Read it top to bottom. A kernel header states the session and why the agent is awake. A tape pane streams the candles. A levels pane holds the absolute anchors. A chain pane prices the instrument the agent could act in. A kernel footer states what is at stake right now. Each block is a pane: one named region of the View. A View selects panes; it never computes. Every value in every pane arrives already computed, in the Frame.

Why the tape is vertical and append-only

The tape flows down: one row per candle, time increasing, newest last. This is not a style choice; it is the streaming contract. The next bar is exactly one appended line. An agent that watches all day keeps its entire prior tape in KV cache and pays only for the new rows, so perception cost is O(new bars), not O(screen). A 2D price-by-time grid redraws its whole surface on every update, busting the cache each time; those layouts are reserved for one-shot keyframe orientation or for the human's HTML rendering of the same Frame. The vertical append-only tape is also the oldest idea in the room: the original ticker tape was an append-only stream.

Why candles are relative, in basis points

Each tape row is a relative candle: a direction glyph, the body in basis points versus the prior close, and wick extents up and down. The open is implied; a gap prints only when it is nonzero. Absolute four-digit prices on every row are tokenizer poison: digit strings fragment under byte-pair encoding, and every row re-spends the same high-order digits. Small signed integers tokenize cleanly and stay legible as arithmetic the model can actually reason over.

The absolute level is not lost; it lives in the periodic anchor, re-stamped like a video keyframe (anchor 5064 @ 13:04), and in the levels registry. It is stated once and never re-spent per row. This is why keyframes matter: they are where the Frame re-grounds itself in real price, so the cheap relative rows in between always have a true zero to measure from.

The renderer never invents a value

This is the load-bearing invariant. A rendering is one serialization of a Frame: it chooses glyphs, layout, and token spend, and nothing else. It has two parameters: a format (ascii | unicode | md | json | html) and the tokenizer its token costs are measured under. The agent's ASCII screen and your HTML chart are two renderings of one Frame: same numbers, different glyphs. A rendering can never introduce, drop, round-into-being, or alter a value.

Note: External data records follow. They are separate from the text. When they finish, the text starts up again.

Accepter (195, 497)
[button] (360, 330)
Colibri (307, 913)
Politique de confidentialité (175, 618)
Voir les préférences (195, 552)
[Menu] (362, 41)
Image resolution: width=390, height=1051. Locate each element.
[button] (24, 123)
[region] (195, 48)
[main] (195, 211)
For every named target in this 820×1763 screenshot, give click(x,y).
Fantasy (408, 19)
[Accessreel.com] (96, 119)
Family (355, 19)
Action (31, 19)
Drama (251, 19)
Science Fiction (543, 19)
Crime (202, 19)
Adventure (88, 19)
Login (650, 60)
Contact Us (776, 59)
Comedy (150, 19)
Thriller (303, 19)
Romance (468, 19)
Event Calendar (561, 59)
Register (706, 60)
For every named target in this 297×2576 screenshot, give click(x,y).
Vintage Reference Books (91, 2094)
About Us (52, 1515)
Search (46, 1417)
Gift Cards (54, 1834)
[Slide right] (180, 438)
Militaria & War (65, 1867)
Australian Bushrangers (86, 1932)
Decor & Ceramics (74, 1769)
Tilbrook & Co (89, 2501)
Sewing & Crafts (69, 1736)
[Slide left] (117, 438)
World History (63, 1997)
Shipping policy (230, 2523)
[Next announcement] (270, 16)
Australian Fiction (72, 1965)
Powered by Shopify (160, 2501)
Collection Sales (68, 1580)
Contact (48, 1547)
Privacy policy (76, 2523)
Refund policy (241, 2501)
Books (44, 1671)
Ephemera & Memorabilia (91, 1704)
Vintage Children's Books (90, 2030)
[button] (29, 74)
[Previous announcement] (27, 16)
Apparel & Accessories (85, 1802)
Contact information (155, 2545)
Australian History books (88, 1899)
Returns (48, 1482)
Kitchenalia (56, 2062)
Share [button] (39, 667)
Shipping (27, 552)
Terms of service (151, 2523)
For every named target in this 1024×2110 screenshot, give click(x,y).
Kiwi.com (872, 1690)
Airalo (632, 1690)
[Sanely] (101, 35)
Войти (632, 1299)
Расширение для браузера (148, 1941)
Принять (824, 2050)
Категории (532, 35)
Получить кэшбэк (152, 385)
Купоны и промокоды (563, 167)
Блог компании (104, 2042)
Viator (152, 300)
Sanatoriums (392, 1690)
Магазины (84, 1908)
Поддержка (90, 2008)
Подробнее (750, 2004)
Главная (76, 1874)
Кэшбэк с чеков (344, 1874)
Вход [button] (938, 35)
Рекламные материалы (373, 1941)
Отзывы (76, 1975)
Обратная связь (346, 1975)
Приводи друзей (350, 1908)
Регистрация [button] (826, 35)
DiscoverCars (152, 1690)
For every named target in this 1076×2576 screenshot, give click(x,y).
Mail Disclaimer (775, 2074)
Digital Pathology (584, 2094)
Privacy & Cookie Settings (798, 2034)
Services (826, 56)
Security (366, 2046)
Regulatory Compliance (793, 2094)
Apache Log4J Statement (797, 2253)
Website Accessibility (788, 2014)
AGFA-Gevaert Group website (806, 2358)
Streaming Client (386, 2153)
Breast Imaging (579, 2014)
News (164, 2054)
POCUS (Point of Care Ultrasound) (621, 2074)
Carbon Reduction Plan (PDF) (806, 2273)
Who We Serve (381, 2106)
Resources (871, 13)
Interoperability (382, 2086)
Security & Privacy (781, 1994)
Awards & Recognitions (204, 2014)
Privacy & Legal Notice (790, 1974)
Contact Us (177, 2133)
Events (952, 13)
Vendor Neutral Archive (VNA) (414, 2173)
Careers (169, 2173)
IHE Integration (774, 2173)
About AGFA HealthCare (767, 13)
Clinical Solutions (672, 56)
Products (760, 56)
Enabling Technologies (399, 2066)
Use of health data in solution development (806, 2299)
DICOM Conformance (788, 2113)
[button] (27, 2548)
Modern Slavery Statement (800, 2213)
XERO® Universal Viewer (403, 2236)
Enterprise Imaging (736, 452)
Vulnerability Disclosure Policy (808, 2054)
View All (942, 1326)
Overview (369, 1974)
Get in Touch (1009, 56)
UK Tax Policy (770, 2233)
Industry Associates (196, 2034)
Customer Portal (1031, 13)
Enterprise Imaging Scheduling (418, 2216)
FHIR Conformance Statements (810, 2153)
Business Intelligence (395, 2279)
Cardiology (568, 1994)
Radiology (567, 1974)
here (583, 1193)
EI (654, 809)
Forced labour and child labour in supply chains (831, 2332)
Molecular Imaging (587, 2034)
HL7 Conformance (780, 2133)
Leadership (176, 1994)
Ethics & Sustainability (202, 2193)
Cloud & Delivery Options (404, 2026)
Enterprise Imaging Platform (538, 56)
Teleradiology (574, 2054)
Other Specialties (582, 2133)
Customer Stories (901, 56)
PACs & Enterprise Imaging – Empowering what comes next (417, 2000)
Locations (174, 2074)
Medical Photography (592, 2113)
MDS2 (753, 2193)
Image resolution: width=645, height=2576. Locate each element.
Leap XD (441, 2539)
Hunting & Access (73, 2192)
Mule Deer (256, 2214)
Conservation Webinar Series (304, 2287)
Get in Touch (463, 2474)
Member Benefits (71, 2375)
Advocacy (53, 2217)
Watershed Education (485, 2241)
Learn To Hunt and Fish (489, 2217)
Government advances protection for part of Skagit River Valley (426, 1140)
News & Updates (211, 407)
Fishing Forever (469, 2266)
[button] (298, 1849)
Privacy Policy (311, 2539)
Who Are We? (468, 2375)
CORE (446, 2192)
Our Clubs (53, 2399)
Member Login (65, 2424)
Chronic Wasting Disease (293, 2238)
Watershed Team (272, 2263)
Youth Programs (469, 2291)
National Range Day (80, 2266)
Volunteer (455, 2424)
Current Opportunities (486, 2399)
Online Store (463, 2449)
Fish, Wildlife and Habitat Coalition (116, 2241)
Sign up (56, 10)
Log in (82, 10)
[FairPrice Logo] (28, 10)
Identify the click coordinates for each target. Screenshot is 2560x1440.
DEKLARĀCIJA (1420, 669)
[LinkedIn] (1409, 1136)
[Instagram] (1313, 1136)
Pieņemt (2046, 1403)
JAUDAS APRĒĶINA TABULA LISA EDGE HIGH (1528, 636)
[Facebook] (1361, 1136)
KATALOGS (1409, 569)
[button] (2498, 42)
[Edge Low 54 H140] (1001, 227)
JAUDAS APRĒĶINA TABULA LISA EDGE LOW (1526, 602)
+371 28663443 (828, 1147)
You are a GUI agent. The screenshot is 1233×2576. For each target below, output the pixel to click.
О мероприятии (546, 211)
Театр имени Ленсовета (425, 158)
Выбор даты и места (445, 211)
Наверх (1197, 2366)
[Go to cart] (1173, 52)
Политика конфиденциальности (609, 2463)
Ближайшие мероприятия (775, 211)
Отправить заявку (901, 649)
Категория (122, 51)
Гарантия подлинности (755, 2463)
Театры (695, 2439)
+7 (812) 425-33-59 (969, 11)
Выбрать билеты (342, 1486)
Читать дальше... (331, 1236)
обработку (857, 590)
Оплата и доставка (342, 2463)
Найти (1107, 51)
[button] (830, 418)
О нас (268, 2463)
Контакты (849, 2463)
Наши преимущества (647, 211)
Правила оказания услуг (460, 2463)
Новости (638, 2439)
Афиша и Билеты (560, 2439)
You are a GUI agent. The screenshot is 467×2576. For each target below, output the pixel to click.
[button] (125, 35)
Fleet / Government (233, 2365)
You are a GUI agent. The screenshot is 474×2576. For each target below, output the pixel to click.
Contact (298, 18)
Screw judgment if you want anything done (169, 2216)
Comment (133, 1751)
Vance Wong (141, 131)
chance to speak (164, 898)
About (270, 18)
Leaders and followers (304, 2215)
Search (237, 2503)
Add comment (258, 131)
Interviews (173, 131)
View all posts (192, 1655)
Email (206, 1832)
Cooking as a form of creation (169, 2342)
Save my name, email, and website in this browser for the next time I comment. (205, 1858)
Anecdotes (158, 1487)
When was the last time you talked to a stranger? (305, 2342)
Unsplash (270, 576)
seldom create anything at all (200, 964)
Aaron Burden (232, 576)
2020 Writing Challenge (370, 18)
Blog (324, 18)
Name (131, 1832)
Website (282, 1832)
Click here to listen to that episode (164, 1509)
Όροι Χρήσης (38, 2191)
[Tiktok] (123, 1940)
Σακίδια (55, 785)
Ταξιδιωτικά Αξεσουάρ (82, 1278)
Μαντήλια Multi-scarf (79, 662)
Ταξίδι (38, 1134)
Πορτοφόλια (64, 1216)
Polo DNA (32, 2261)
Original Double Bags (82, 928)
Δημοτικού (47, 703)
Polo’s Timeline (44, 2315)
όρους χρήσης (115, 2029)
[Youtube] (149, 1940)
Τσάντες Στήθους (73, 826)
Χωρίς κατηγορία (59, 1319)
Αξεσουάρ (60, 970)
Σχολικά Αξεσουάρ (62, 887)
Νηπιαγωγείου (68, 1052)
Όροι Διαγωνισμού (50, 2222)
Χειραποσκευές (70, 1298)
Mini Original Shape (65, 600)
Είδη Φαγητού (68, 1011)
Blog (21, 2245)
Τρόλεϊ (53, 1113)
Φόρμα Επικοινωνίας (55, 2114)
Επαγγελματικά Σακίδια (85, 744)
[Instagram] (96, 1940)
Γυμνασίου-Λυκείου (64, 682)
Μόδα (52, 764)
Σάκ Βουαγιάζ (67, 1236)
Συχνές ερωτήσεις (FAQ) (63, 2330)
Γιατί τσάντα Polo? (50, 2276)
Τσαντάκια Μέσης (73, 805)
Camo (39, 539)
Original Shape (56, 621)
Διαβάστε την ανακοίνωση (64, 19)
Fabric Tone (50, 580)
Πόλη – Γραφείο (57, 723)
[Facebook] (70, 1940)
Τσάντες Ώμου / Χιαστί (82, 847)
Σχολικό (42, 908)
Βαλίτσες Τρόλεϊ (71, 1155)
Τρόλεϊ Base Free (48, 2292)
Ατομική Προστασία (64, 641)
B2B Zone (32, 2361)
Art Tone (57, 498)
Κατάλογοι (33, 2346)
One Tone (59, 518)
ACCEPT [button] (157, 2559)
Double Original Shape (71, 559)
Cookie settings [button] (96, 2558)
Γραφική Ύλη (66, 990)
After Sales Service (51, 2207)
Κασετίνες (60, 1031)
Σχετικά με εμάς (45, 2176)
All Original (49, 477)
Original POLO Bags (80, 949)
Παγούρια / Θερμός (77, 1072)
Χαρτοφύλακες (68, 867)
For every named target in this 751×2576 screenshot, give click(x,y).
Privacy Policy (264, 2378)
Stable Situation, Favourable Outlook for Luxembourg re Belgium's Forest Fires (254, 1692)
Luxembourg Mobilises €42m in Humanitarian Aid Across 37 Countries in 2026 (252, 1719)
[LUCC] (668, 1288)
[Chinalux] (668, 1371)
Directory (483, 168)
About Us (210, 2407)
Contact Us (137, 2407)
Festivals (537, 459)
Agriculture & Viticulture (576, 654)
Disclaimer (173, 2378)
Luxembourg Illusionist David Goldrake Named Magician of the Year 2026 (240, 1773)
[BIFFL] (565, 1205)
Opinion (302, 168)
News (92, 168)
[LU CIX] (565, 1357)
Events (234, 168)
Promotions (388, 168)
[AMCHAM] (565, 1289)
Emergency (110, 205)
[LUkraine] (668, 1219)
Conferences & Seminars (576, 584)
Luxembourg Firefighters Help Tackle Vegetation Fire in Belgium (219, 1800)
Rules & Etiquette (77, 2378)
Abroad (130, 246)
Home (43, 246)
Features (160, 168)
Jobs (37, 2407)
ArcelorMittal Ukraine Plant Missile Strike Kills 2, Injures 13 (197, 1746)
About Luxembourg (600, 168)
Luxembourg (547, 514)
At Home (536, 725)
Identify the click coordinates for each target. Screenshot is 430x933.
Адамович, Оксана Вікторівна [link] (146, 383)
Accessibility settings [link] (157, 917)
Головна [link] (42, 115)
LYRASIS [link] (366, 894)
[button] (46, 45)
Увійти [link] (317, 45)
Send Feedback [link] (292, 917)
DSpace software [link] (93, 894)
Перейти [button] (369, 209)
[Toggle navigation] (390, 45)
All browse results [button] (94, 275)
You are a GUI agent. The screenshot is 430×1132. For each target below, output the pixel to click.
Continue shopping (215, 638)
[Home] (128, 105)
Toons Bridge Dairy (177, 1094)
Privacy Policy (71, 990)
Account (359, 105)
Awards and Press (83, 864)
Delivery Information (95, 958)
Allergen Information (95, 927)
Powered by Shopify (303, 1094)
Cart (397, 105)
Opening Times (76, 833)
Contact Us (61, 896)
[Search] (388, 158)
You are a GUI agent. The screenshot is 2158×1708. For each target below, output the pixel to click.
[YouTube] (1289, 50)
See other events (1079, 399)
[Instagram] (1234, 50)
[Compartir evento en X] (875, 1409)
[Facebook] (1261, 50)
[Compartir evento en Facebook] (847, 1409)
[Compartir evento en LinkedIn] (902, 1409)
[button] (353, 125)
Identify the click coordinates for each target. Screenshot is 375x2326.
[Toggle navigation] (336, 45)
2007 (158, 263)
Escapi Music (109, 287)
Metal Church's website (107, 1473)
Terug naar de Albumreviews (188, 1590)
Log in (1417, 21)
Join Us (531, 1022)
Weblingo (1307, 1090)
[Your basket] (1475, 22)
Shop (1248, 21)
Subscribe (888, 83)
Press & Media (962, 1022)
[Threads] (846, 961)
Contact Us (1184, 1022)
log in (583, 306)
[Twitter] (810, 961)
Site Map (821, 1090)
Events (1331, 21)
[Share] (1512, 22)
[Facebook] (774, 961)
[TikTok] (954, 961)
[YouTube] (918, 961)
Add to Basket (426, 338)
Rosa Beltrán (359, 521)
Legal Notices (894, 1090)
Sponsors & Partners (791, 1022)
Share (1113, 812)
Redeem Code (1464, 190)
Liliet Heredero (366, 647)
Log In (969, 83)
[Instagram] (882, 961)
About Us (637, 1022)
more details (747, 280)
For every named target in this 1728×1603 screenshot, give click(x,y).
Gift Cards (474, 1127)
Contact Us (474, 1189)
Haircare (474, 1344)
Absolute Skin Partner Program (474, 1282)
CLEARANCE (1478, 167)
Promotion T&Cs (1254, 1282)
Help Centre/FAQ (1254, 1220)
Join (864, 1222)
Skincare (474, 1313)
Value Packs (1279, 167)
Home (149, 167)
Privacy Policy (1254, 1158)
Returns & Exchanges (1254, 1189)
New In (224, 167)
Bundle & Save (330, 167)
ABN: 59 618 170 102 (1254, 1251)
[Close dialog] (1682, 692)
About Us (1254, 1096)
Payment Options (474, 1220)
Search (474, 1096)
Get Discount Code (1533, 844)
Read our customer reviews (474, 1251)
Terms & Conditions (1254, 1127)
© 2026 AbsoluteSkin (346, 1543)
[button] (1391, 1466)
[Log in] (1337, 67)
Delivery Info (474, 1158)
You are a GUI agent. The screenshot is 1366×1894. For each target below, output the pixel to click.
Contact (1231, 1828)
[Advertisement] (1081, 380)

If a number appears, it was in the typed bundle, and it carries its watermark. When a value is a quote rather than a fair value, the Frame says so, because in Kestrel a quote is not a value.

This is what "fully specified" buys you: a claim a model can check beats one it must trust. Every number in a Frame is checkable against its own attribution and provenance stamp. There is no layer where a pretty picture and the underlying truth quietly diverge.

Where a Frame is not the whole story

A Frame is perception: it answers what should I see. It does not decide when to look (that is a Wake), what may execute (a Plan), or whether it worked (a Grade). And honesty about status: the renderer, the tournament that selects competing tape renderings on identical Frames, and the per-model glyph measurements are founding-stage work in active build; the format shown here is illustrative, not a shipping spec. What is settled is the shape of the contract: typed, attributed, watermarked, append-only, O(new bars).

The Interface Thesis holds that the two failures of LLM trading are perception and latency, not intelligence. The Frame is the whole of the perception answer: the chart is in text.

A Frame is one instant of the market fully specified in text: every number typed, attributed, and watermarked, laid out by a renderer that can never invent one.